Der Mensch als solcher ist nichts mehr Wert, er hat sich den Marktlogiken unterzuordnen. Von Hayek entwickelte einen menschenfeindlichen Ansatz, der, wie Ötsch nachzeichnet, im Laufe des letzten Jahrhunderts immer mehr Einfluss auf sämtliche Lehrbücher nimmt.

Kernaussagen:

  • Der Markt gehört dereguliert, Regulierung und damit Politik ist zu verhindern
  • Die Abwesenheit / Freiheit von Zwang meint eigentlich eine einzige Wahlhandlungsfreiheit – nämlich zwischen dem, was zu konsumieren ist. Das ist eine negative Freiheit im wahrsten Sinne. Ein positiver Freiheitsbegriff würde sich auf Handlungsmöglichkeiten beziehen.
  • Der Moderator der Veranstaltung arbeitet in seiner Replik die Basissätze über den Marktfundamentalismus aus dem Buch auf. Der Markt als Hegemon in Sprache, Denken und Anspruch ist nach Auswertung der Schrift von von Hayek ahistorisch, kontextlos, machtfrei und ohne Interessenskonflikte. Märkte sind effizient, Hort der Freiheit und Norm für Politik, die sich unterzuordnen hat. Sie sind gesellschaftlich-totalitäre Utopie und die einzig wahre wirtschaftswissenschaftliche Lehre.

Auf Basis dieses Glaubens initiierte Von Hayek die Mont Pelerin Society, die heute das einflussreichste neoliberale Netzwerk der Welt darstellt. Damit beeinflusste er den vielleicht einflussreichsten Wirtschaftswissenschaftler des letzten Jahrhunderts Milton Friedman ebenso wie Ordoliberale wie Walter Eucken, die als Vordenker der sozialen Marktwirtschaft gelten. Das daraus hervorgegangene Atlas Network spielt heute eine entscheidende Rolle bei der Klimawandlungsleugnung – auf dessen Basis Gauland gedenkt die AfD noch erfolgreicher zu machen.

Ötsch endet aber hoffnungsvoll, wenn er betont, dass der Ausbruch eines positiven Zukunftsdiskurs das Geschäft der Rechtspopulisten beendet: “Dafür sind sie kognitiv nicht ausgestattet.”

**DATENABSCHNITT**
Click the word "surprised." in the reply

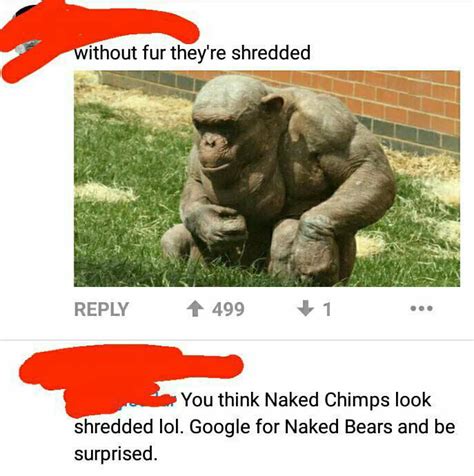pos(116,454)
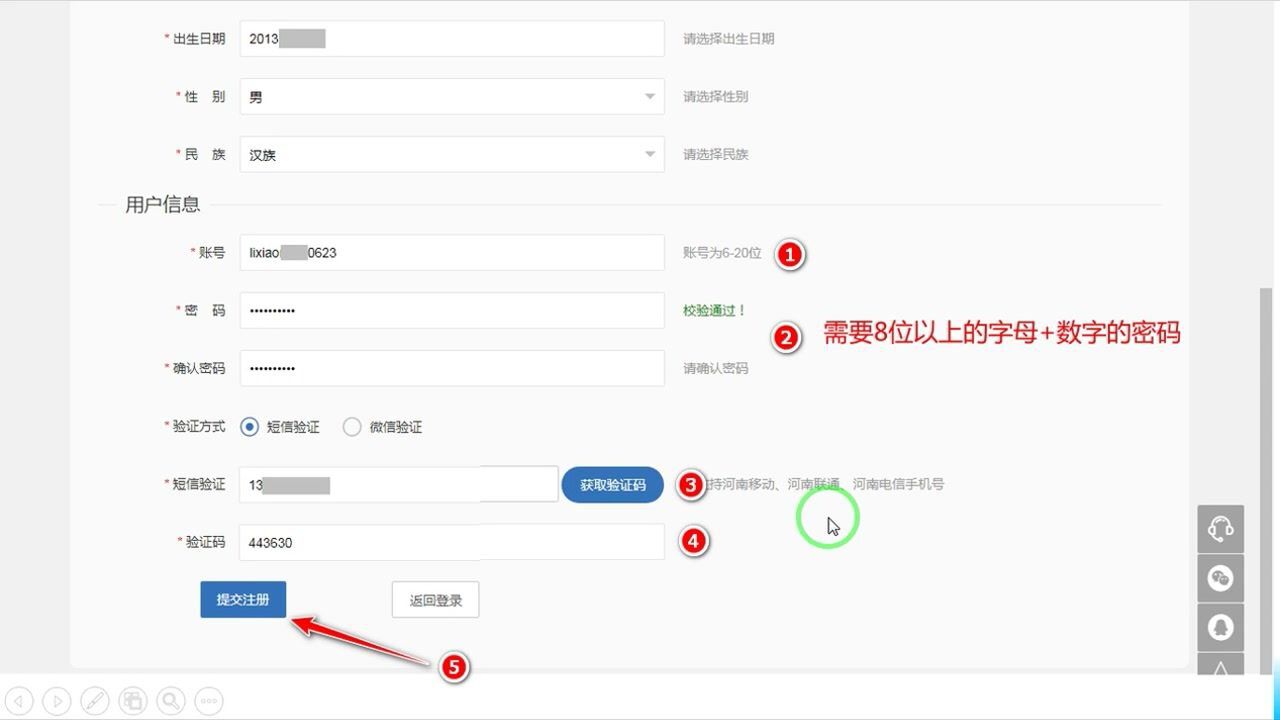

**ÜBUNGSAUFGABEN**
1. Kopiere aus dem Textauszug über Hayek und den Marktfundamentalismus wortgetreu den Teil, der mit den Worten "Auf Basis dieses" beginnt und mit "erfolgreicher zu machen." endet.
2. Welches Netzwerk wurde laut dem Textauszug über Hayek und den Marktfundamentalismus von Hayek initiiert?
3. Schreibe den Textauszug über Hayek und den Marktfundamentalismus im Anschluss an seinen letzten Satz weiter.
Das Material spielt hierfür keine Rolle.

**LÖSUNGEN**
1.
Auf Basis dieses Glaubens initiierte Von Hayek die Mont Pelerin Society, die heute das einflussreichste neoliberale Netzwerk der Welt darstellt. Damit beeinflusste er den vielleicht einflussreichsten Wirtschaftswissenschaftler des letzten Jahrhunderts Milton Friedman ebenso wie Ordoliberale wie Walter Eucken, die als Vordenker der sozialen Marktwirtschaft gelten. Das daraus hervorgegangene Atlas Network spielt heute eine entscheidende Rolle bei der Klimawandlungsleugnung – auf dessen Basis Gauland gedenkt die AfD noch erfolgreicher zu machen.

2. Die Mont Pelerin Society.

3.
In dieser Session wurden mir gewisse Zusammenhänge bzw. neoliberale Logiken nochmals deutlich vor Augen geführt. Das Buch wirkt auf mich wie ein entscheidender Baustein substanzieller Kapitalismuskritik jenseits der Verschwörungtheorie. Lasst uns nicht an abstrakte Märkte glauben, sondern an Menschen und Möglichkeiten.

Podiumsdiskussion bei Eröffnung “Übungsraum für Kritik” (1,5h)

Anlässlich des durch von Borries konzipierten Übungsraums für Kritik, das von einem Buch begleitet wurde, versammelte sich Dienstagabend ein prominentes Podium, das einen bis auf den letzten Platz vollen Saal bespaßen sollte. Die wesentlichen Aussagen der drei ProtagonistInnen kurz zusammengefasst:

Von Borries stellt erstmal fest, dass es nicht “Kritik machen”, sondern “Kritik üben” heißt und plädiert für eine Offenheit für eigene Fehlerhaftigkeit. Die Kunst wäre nach von Borries, sich angreifbar zu machen. Statt sich mit moralischer Kritik auf die sichere Seite zu stellen, würde es helfen sich selbst zu hinterfragen – sich also kritisierbar zu machen. Das utopische Moment von Kritik ist – als Synthese – Einsicht. Bei bestimmten Punkten stößt theoretische Kritik an ihre Grenzen und Offenheit ist eher durch neue, sinnlich erfahrbare Praxisformen herstellbar – daher der Übungsraum.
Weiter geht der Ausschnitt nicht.